Excerpts from a dataset
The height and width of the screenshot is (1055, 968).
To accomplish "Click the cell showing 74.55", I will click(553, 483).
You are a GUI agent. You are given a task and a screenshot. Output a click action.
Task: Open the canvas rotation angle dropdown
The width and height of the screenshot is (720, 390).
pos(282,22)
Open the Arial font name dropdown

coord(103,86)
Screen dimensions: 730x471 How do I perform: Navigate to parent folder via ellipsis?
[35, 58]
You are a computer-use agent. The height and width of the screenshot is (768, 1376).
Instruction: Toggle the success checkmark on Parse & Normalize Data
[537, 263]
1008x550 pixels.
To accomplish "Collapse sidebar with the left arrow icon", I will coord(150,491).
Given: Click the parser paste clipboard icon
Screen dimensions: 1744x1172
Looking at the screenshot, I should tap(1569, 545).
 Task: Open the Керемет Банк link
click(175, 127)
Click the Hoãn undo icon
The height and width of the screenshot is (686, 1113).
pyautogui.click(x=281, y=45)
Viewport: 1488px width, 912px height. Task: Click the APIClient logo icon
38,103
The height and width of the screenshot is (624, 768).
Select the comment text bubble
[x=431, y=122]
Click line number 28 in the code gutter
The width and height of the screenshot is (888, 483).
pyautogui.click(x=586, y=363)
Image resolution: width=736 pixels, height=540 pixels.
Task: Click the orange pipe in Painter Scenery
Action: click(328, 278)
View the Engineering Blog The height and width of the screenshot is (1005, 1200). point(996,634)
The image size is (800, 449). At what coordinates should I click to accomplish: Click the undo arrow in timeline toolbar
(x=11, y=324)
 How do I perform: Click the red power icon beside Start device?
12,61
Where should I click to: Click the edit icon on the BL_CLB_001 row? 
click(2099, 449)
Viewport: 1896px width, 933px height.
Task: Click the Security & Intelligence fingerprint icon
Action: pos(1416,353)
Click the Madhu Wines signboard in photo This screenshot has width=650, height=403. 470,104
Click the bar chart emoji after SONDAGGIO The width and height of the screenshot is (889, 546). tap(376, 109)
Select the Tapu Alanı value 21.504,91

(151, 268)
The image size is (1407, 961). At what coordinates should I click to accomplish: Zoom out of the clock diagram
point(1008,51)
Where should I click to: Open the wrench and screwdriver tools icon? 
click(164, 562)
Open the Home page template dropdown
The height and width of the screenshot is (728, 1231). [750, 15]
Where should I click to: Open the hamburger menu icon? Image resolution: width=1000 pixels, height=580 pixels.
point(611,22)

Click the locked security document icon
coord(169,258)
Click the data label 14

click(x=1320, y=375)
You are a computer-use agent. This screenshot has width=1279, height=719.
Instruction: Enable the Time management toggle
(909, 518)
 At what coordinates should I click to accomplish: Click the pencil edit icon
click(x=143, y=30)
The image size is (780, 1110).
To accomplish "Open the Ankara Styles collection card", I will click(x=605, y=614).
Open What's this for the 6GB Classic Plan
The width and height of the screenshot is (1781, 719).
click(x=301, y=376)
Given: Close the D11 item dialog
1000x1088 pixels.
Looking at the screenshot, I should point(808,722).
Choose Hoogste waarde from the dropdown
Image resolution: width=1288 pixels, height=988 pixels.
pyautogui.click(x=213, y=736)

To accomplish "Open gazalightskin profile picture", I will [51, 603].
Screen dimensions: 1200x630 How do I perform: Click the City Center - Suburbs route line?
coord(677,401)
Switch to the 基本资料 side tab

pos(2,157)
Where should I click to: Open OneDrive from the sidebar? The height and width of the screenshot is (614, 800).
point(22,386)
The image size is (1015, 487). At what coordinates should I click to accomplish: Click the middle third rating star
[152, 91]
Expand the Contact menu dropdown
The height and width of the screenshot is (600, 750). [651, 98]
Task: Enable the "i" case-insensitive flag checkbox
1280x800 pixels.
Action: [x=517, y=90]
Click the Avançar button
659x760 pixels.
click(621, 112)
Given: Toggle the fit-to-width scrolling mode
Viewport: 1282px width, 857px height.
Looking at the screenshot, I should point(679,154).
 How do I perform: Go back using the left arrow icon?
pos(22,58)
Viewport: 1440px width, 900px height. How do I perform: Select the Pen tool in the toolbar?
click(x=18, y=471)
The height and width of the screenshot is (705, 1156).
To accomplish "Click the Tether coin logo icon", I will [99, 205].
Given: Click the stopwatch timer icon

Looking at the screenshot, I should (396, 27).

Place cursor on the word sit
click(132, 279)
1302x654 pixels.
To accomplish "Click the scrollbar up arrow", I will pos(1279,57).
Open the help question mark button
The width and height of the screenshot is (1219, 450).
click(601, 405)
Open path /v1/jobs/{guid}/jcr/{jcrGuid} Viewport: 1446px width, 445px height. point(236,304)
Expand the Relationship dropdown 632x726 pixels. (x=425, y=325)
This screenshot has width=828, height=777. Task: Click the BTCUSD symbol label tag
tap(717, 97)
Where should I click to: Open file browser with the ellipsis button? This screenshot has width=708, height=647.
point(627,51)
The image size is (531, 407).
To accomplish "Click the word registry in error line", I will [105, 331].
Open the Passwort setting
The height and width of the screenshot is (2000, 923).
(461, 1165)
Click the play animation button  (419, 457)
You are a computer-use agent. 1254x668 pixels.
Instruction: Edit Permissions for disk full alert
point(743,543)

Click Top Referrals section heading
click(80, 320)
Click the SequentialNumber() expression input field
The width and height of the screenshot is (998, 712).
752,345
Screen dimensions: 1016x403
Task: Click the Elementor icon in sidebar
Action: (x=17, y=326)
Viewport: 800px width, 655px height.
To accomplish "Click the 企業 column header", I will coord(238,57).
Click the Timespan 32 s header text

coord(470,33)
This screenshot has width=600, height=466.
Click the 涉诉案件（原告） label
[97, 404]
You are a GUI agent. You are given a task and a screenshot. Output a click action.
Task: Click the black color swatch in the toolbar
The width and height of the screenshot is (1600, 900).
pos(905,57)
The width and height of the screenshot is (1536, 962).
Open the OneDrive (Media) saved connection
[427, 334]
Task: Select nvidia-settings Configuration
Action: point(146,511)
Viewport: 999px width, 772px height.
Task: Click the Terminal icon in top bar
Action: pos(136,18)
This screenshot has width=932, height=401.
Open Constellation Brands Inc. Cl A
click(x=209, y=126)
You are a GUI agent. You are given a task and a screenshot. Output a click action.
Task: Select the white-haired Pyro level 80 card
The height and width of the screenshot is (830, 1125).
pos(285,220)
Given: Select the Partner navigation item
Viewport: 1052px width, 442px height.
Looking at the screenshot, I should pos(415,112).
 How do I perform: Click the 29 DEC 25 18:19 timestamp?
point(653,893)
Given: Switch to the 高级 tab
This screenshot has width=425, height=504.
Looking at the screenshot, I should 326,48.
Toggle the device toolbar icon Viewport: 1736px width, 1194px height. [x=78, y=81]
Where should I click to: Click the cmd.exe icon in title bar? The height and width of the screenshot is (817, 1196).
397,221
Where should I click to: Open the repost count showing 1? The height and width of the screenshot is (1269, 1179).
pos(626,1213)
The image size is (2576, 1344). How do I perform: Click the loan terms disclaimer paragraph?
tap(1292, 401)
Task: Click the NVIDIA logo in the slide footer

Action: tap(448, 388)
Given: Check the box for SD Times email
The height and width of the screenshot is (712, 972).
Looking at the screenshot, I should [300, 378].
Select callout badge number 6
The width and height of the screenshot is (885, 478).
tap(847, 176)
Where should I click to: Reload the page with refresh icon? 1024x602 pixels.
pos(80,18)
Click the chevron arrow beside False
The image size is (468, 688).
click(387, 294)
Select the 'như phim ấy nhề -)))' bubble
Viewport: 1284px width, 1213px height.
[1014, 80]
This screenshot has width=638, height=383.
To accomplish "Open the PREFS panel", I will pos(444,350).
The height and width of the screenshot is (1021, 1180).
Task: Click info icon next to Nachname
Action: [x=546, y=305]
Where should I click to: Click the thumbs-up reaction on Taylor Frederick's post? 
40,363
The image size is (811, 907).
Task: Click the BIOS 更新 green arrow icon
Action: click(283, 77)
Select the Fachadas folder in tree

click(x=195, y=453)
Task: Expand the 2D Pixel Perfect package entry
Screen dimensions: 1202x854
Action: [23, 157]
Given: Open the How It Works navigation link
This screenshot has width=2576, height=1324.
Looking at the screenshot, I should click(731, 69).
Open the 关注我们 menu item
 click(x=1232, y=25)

* [Problem to solve] Go through the records above, find every line with the word "navigation", and list those lines.

* [Response for this exercise]
Given: Select the Partner navigation item
Given: Open the How It Works navigation link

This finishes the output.